Removing the exception in the rape law that exempts forceful sexual intercourse by a man with his wife, will uphold the bodily integrity of women, Senior Advocate Rebecca John submitted to the Delhi High Court on Thursday, Live Law reported.

The Delhi High Court has been hearing on a daily basis, a batch of petitions seeking to quash the exemption for married men. Exception 2 to Section 375 of the Indian Penal Code, which defines rape, states that forcible sexual intercourse by a man with his wife is not rape, unless the wife is below 15 years of age.

John is one of the amici curiae – friends of the court – who have been appointed to assist the court with the matter.

“If the exemption goes, all that the court is doing is upholding the bodily integrity of a woman and putting people to notice,” she told the court on Thursday, according to Bar and Bench. “...A refusal, non-consent and a no of your marital partner must be respected, and that is the reason why this requires a serious judicial intervention.”
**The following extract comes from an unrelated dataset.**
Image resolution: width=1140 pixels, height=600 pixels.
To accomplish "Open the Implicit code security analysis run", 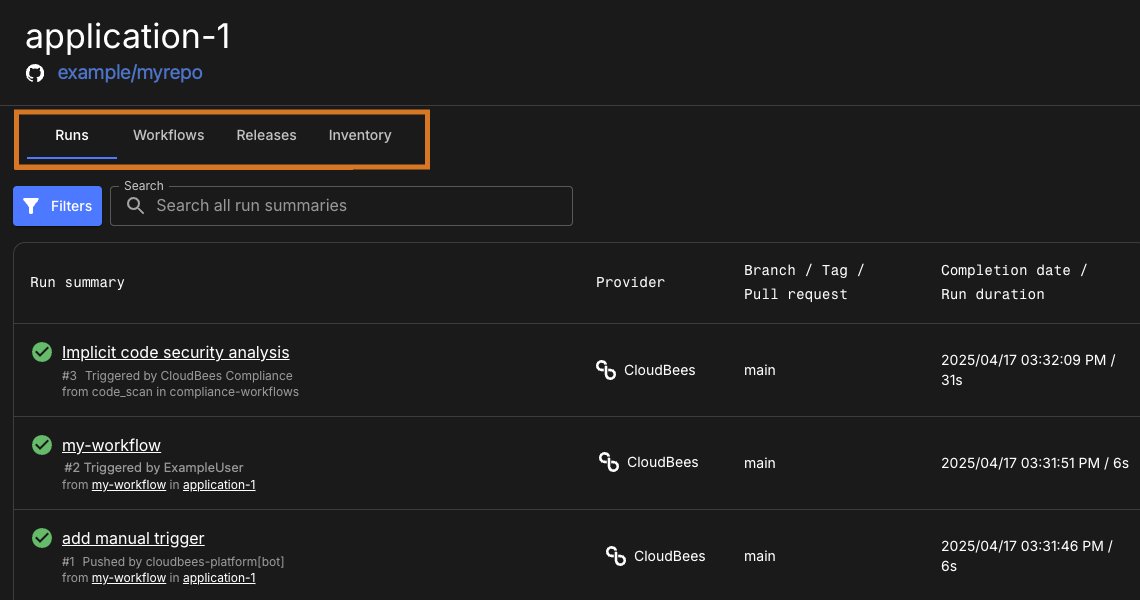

She also argued that sexual intercourse by a husband should be viewed as an “instrument of oppression” against his wife. In defence of her argument, the lawyer cited the 2017 judgement, in which the Supreme Court had held that privacy was a citizen’s fundamental right. John said that sexual intercourse should be viewed in the light of this judgement.

John espoused that if sexual or conjugal expectations are not met in a married relationship, there are remedies under civil laws to resolve the matter. However, if the expectation is related to a physical act based on coercion, it must be made an offence, John argued.

“Can a court permit a husband who suffers from say venereal disease to have sexual relations with his wife without her consent?” the lawyer asked the judges. “Can the husband still claim the exception? Assume the wife is suffering from ill-health and that doesn’t permit her to engage in sexual relations or might have detrimental effect to her health. Can it still be said that it is not rape?”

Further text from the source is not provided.